Author Archives: Theryn

In bits between the pages

When you read a book, it is a story within the story. The French call this mise-en-abîm: the condition of being between two mirrors with an abyss of yous staring back.

You turn the page of the fictional story while an hour of your own passes. The characters breathe, laugh and cry, and so do you. When you finish their tale, you close the book and set it aside, dreaming of their ever-after, while stepping out into yours. But you don’t leave the story as you found it. No, it’s forever changed. The evidence is there: a chocolate smudge, a tea stain, beach sand, dandelion spores, a stray hair, a note, a name, a message. The story has been splintered into a duplicate image, a reflection of you in bits between the pages.

Sarah McCoy

Book, I’m going to read you.

Once upon a time, I would not even consider quitting a book mid-read.  Reading a book was not unlike a monogamous human relationship in that sense; it involved conscious commitment, and fidelity: Book, I’m going to read you.

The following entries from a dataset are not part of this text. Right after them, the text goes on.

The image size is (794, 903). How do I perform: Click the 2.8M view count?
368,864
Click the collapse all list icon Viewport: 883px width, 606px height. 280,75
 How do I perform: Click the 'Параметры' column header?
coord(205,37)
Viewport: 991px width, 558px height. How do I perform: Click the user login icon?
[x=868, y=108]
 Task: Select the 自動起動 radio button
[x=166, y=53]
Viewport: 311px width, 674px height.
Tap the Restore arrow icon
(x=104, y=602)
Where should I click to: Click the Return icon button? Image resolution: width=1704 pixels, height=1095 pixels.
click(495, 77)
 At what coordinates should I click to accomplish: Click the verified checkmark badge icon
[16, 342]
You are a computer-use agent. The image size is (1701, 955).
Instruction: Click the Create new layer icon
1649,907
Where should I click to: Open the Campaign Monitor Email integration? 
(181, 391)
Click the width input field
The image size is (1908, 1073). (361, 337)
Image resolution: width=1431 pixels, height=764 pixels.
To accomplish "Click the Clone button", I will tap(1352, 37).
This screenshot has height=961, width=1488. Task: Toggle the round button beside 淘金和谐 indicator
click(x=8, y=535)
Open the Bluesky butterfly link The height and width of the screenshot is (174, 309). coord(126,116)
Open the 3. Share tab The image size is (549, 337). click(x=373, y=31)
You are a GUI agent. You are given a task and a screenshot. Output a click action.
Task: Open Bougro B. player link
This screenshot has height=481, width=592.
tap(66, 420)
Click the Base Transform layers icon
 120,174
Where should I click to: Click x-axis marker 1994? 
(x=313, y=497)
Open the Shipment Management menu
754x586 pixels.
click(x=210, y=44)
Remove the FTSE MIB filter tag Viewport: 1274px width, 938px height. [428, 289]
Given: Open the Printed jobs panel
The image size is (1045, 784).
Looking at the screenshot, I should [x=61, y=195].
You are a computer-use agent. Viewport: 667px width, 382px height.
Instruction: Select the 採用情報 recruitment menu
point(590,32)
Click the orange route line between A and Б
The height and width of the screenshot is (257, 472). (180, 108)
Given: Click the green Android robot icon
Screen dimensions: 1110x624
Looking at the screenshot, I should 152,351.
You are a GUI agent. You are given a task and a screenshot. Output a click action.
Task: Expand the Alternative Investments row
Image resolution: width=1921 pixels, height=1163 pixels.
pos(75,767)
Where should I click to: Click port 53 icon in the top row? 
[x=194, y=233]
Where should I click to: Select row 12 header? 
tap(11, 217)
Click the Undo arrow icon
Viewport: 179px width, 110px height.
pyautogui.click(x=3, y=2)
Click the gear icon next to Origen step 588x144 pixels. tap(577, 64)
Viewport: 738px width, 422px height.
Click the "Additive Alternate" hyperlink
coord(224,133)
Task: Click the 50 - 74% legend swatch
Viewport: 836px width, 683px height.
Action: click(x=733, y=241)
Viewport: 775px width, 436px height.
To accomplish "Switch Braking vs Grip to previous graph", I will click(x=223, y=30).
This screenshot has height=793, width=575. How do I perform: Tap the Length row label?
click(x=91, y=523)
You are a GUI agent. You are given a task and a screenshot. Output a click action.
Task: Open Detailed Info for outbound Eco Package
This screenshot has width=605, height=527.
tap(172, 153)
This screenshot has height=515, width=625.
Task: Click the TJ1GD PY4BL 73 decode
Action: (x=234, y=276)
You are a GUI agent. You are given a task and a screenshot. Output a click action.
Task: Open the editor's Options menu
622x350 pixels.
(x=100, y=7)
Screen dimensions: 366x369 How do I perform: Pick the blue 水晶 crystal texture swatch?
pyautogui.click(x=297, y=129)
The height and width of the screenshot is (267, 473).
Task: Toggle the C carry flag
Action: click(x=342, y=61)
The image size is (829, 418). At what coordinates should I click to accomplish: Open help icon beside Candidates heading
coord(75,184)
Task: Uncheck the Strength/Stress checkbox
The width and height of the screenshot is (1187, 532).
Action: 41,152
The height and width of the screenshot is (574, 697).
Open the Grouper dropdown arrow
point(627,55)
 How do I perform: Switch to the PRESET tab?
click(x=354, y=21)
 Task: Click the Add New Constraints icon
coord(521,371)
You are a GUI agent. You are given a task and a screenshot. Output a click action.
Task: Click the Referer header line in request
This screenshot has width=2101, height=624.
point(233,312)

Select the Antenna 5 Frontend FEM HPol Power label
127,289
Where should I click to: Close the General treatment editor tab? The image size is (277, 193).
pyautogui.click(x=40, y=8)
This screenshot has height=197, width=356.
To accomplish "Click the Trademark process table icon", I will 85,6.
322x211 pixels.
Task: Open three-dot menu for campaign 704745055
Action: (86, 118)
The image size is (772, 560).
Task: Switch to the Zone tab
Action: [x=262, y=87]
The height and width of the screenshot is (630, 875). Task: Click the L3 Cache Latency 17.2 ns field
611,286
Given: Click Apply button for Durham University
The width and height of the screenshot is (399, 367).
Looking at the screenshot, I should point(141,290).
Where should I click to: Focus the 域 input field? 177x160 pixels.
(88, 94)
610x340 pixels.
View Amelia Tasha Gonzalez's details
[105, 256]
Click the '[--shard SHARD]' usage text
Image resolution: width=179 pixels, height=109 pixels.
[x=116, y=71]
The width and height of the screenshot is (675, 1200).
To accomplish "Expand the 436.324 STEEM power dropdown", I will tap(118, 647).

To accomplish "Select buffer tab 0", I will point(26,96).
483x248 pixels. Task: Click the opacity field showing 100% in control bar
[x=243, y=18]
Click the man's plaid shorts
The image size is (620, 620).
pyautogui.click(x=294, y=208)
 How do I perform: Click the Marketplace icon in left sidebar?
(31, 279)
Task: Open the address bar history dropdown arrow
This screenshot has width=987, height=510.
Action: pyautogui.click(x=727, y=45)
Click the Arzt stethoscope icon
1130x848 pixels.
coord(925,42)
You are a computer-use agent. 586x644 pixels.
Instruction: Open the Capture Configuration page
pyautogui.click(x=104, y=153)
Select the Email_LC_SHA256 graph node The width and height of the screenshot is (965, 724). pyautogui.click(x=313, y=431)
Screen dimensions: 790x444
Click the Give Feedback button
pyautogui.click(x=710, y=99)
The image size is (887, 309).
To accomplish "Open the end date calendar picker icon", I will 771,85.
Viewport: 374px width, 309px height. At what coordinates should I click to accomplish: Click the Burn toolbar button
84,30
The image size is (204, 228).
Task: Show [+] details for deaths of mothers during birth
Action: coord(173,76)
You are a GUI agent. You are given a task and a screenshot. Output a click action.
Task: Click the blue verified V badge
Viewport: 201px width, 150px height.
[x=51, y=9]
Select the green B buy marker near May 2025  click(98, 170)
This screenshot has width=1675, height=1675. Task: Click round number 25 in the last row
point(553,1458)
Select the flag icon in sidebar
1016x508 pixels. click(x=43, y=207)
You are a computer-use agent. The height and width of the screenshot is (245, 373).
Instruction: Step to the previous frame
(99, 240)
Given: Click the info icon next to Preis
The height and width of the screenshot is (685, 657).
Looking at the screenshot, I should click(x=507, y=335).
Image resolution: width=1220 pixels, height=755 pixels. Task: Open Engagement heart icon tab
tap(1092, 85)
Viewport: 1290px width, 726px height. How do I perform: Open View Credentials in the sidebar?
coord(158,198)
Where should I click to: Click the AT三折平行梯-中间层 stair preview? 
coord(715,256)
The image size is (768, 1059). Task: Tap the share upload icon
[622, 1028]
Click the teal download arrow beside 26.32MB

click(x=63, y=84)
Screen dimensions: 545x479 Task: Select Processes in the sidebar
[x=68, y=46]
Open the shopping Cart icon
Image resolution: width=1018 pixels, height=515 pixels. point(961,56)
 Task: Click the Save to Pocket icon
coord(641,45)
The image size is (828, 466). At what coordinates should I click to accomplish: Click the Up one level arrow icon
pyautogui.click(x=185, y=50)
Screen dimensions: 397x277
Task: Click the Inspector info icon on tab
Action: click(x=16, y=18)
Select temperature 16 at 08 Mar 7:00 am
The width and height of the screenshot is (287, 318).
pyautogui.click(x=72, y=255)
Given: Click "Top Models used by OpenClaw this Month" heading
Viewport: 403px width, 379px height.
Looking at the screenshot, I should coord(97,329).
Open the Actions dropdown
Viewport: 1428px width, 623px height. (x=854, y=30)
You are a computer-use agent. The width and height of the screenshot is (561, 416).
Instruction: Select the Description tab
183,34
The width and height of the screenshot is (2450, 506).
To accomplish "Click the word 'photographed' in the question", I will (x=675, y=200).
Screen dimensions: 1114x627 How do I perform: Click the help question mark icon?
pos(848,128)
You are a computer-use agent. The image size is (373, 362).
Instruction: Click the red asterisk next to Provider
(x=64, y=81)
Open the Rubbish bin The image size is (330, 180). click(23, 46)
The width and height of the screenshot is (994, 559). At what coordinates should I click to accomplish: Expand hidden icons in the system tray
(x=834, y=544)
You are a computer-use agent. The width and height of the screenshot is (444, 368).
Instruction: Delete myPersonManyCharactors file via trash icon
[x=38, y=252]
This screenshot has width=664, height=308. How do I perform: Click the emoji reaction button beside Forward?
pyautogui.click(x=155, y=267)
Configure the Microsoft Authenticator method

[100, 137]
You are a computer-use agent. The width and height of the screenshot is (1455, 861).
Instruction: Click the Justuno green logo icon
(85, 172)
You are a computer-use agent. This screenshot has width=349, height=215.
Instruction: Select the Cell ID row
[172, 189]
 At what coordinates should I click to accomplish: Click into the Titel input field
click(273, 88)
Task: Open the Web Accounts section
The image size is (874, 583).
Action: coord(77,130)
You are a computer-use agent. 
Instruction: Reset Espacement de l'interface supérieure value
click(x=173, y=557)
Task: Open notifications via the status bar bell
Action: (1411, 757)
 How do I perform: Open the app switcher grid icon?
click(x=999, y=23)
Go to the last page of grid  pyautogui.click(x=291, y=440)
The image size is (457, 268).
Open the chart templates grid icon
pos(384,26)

Over the years, this has changed.  Recently it struck me that the list of books I’ve started and not finished has grown quite formidable.  I ask myself what this “means,” if it reflects some kind of moral devolution.  It’s interesting how there does seem to be a kind of morality of reading, and people express their reading values quite passionately.

Sonya Chung

My Books

Wired wonders if we need a paperback sized/priced ereader to really heat up the competition. People, I don’t care. I just want to own my books. It could fold out into a fort with a sleeping bag or be the size of a gnat and serve cocaine-flavoured ice cream—makes no difference to me if I have to live with locks keeping me from doing whatever I want with my books. So I’ll keep buying them in paper, instead of renting pixels, until then.

George Murray

Visual Terrain

And something else I don’t like about e-book readers is that they re-paginate the book. For me, my books in my library are my memory, and it *works* as my memory for geographical reasons. I know roughly where the book is; I remember roughly where within the book the sought-after info is; I remember what the visual terrain on the page looked like, and where on the page relative to that terrain the info sat. When print shuffles itself so readily that the info loses its “geography”. We are left with searching the document at command line, and my suspicion is that’s not the right way to harness our memory mechanisms.

Mark Changizi

Definition of “writing”

[L]anguage and the books they compose may die, but storytelling never will. Like song and dance, stories are eternal to how we humans communicate and express ourselves. People will always write because they will always have something to say. Or teach. Or discover. For a long time, this has been accomplished with bound books, with paper and ink. And for a long time, it will continue to be.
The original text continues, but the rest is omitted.